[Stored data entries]
+ + + + +

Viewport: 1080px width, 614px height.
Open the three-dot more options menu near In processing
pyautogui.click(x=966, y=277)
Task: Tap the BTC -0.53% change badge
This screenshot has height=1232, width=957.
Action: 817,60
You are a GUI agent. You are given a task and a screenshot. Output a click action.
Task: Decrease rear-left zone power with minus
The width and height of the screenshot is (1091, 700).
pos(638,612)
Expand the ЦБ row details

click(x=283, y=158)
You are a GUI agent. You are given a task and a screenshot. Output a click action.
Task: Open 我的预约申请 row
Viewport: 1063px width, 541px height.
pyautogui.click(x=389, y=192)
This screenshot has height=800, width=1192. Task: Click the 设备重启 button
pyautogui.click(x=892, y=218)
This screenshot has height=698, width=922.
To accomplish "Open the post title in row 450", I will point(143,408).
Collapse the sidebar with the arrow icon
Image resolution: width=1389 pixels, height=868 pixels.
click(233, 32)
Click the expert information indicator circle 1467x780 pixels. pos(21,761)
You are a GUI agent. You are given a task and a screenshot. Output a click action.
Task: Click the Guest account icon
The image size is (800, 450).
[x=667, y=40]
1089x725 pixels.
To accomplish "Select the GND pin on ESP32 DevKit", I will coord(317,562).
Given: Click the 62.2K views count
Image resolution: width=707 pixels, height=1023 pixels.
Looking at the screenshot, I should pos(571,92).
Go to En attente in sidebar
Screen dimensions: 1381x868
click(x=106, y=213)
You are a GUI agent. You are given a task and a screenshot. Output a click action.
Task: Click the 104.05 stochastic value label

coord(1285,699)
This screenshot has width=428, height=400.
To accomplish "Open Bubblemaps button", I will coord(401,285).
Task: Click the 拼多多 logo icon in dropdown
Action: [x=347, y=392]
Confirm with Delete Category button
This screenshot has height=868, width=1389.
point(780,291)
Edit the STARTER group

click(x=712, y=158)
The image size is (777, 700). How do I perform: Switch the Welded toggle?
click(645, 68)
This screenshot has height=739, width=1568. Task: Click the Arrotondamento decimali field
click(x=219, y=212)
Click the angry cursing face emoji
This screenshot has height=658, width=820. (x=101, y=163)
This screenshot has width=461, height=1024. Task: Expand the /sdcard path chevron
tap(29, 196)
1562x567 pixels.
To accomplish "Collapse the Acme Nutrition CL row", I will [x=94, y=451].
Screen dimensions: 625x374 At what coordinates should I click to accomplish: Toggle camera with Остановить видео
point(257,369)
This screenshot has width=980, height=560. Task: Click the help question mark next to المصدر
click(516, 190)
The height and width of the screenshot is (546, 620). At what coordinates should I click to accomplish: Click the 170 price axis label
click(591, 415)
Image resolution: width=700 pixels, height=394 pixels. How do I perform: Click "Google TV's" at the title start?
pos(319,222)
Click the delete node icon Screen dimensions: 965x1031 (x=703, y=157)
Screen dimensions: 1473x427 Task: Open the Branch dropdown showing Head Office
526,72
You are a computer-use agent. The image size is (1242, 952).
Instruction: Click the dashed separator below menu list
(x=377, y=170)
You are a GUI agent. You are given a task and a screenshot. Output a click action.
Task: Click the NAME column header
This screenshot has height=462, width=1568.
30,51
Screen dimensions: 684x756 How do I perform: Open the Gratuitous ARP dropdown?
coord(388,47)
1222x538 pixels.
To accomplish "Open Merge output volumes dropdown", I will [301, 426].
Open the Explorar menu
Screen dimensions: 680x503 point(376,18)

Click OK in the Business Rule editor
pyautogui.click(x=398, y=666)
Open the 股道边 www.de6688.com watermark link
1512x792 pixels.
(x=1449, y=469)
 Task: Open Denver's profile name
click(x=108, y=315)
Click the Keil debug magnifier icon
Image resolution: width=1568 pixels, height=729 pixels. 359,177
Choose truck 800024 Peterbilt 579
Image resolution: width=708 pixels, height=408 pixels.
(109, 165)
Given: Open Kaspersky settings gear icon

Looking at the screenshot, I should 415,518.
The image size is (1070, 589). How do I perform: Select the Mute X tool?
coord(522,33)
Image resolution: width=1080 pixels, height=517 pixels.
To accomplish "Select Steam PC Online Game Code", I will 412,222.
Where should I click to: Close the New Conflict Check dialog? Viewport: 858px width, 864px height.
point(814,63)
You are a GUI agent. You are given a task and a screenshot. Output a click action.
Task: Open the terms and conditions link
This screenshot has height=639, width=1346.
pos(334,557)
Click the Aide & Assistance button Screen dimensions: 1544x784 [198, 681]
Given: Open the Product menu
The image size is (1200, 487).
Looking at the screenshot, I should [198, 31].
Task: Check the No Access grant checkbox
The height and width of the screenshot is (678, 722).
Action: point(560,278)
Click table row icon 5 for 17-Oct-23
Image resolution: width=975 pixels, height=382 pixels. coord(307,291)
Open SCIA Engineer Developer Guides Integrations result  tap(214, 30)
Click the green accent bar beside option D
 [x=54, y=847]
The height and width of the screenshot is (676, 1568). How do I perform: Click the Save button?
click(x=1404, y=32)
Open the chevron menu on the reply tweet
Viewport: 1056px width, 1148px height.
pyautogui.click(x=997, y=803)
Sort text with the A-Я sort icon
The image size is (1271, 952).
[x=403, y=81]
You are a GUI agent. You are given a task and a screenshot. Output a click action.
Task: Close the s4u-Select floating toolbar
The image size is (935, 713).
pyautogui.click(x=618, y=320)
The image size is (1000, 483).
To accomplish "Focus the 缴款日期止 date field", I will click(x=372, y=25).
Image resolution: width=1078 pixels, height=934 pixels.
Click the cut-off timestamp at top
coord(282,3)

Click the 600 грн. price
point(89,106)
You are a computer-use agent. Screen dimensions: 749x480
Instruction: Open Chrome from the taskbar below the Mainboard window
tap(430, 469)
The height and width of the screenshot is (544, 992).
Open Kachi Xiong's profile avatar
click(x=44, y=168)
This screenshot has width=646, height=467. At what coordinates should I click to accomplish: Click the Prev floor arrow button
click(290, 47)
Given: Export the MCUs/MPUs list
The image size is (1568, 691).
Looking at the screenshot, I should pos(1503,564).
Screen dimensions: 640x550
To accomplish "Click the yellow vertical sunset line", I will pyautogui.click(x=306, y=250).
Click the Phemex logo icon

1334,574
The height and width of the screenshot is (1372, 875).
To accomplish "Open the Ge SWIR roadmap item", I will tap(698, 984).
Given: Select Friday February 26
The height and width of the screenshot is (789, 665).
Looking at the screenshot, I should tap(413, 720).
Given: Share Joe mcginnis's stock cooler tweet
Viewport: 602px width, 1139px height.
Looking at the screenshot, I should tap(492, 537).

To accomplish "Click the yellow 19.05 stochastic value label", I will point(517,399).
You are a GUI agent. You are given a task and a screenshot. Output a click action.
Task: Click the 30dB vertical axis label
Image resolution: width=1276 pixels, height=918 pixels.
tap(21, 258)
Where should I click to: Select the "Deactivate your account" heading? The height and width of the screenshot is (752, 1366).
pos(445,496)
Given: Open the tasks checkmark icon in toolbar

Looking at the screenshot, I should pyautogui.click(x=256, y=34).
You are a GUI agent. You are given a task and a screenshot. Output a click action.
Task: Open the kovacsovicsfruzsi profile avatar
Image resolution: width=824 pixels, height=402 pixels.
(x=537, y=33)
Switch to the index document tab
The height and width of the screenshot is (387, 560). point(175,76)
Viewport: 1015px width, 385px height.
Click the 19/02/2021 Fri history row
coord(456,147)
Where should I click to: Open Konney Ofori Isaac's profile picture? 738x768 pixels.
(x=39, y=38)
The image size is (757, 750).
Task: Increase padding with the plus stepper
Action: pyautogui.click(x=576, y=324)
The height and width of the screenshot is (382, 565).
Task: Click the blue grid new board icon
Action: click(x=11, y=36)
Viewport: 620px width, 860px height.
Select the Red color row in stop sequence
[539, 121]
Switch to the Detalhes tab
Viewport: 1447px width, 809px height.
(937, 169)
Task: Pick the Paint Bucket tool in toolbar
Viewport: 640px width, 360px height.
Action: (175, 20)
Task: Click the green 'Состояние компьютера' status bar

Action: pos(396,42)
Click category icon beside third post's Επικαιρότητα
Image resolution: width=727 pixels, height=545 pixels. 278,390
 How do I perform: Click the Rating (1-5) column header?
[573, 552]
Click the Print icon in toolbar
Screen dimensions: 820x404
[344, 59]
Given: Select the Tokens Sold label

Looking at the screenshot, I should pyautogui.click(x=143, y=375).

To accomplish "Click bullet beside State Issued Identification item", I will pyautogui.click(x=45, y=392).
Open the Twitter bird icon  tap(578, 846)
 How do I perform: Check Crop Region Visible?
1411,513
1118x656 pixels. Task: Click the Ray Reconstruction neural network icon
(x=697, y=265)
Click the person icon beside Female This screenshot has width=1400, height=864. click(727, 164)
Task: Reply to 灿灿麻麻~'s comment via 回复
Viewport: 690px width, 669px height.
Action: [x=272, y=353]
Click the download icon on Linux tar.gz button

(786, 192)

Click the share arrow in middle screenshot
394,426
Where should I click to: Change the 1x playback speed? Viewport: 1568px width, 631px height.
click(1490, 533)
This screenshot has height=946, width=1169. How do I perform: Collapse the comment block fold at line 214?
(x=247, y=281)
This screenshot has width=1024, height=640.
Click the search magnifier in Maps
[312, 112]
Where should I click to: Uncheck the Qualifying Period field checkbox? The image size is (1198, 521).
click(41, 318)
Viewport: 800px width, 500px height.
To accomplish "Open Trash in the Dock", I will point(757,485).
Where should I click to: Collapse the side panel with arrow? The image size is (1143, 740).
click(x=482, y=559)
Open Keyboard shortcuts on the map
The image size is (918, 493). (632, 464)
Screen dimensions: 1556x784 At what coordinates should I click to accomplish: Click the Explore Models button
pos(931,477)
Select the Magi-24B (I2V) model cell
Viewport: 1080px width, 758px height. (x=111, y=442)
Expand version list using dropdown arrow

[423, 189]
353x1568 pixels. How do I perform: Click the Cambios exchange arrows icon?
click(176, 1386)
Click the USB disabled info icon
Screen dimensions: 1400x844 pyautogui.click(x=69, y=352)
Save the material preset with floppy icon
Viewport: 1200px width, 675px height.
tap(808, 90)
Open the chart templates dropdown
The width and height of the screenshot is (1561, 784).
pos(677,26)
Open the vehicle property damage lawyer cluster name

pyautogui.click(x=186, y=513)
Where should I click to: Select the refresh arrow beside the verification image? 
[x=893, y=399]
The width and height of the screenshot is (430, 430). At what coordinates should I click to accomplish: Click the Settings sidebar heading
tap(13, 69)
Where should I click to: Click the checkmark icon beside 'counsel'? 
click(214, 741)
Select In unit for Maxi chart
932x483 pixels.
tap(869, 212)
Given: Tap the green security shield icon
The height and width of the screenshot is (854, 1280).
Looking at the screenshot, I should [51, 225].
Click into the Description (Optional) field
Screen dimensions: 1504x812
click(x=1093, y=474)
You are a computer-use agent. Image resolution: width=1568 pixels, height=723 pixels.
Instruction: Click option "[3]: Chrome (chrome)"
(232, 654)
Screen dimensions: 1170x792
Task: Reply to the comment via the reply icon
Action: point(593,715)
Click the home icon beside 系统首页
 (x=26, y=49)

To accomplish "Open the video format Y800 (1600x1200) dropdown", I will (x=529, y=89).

+ + + + +

Out of the records, collect only those lines that contain the string "link".

Open the 股道边 www.de6688.com watermark link
Task: Open the terms and conditions link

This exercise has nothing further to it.